The four rapporteurs who are drafting the report on the application and putting into practice of citizen initiative have presented their conclusions to the European Parliament  Constitutional Affairs Committee. Among the suggestions made by MEPs and debated within the Committee are the early check of initiatives the reduction of the number of Member States which should be represented as well as the requirement for ID identification of signatories.

After the introduction of citizen's initiative in the Lisbon Treaty as a way to enhance democracy and public participation in the shaping of EU policy, there are still some practical elements to be clarified in order to make this instrument fully operational. Although the Treaty gives the possibility for one million EU citizens to ask the European Commission to propose a new EU law, issues such as the eligibility of such proposals or the number of Member States to be represented are being addressed by a group of four rapporteurs representing the main political groups within the Chamber.
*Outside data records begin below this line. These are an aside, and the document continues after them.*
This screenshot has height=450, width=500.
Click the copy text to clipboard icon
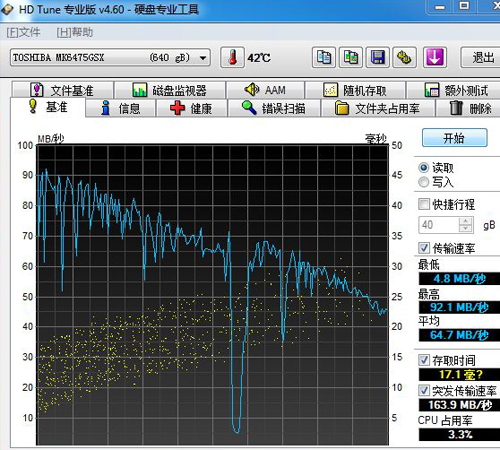[x=324, y=57]

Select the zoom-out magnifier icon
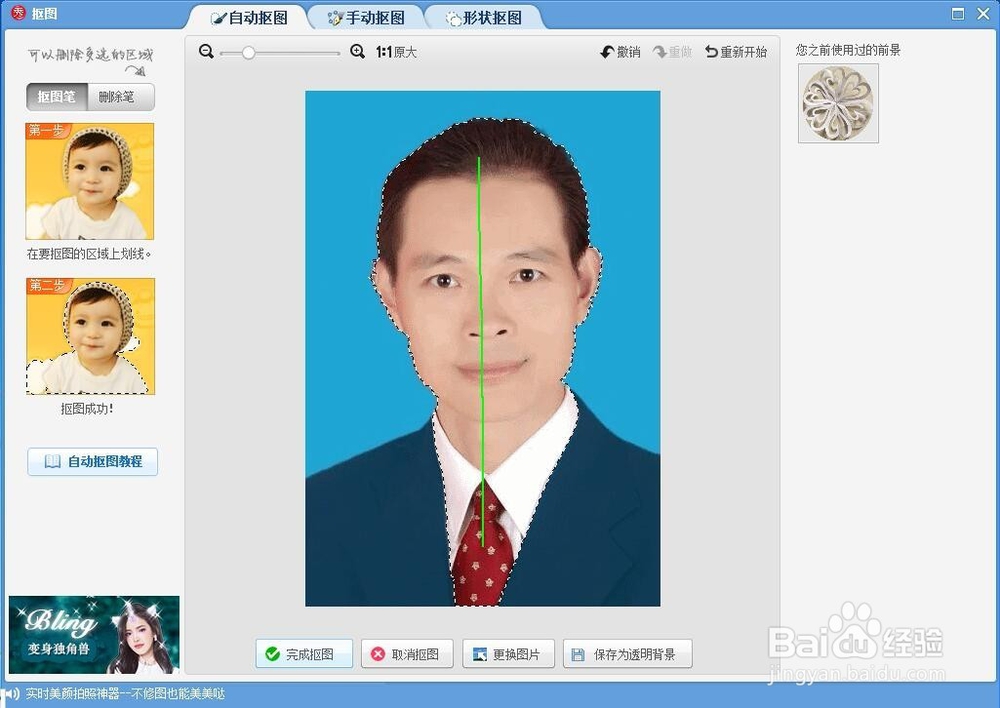coord(206,51)
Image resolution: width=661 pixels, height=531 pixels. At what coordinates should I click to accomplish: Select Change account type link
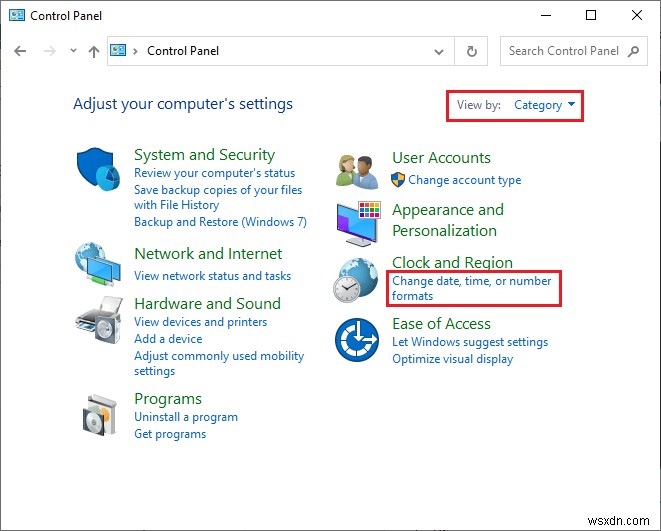click(x=464, y=180)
Parliament stands for early admissibility check and fewer Member States represented

These rapporteurs suggest that, contrary to the Commission proposal of checking the admissibility of an initiative only after 300,000 signatures have been collected, the check should be done at the point of registration on the Commission website, as a way to guarantee that citizens do not end up signing initiatives that do not meet the criteria.

To ensure that the initiatives are serious in nature and have a European dimension, the draft report suggests a citizens' committee of at least seven members coming from seven Member States should be set up to register an initiative. Members of the Committee and representatives from the Commission also discussed over the criteria which should be applied in this admissibility test, further to the “European dimension” of the initiative.

The Lisbon Treaty also says about citizen's initiative that signatories have to come from a "significant number" of Member States. Commission and Council have stated that this figure should be one third of the Member States, while Parliament's rapporteurs argue one fifth is enough. This would bring the number down from nine to six countries.

The draft report aims also at simplifying the signing of initiatives by deleting the obligation to give an ID card number when signing. This suggestion was, however, contested by a Council representative who argued that Member States have to be able to verify the authenticity of the signatures.

Following the previous meeting of the Committee over citizen's initiative in October 2010 and after rapporteurs' report, the Constitutional Affairs Committee plans to vote on the report on the citizens' initiative at its next meeting to be held between 29 and 30 November. The plenary vote could then be held in December, and after that Member States have asked for 12 months for national implementation of the new legislation.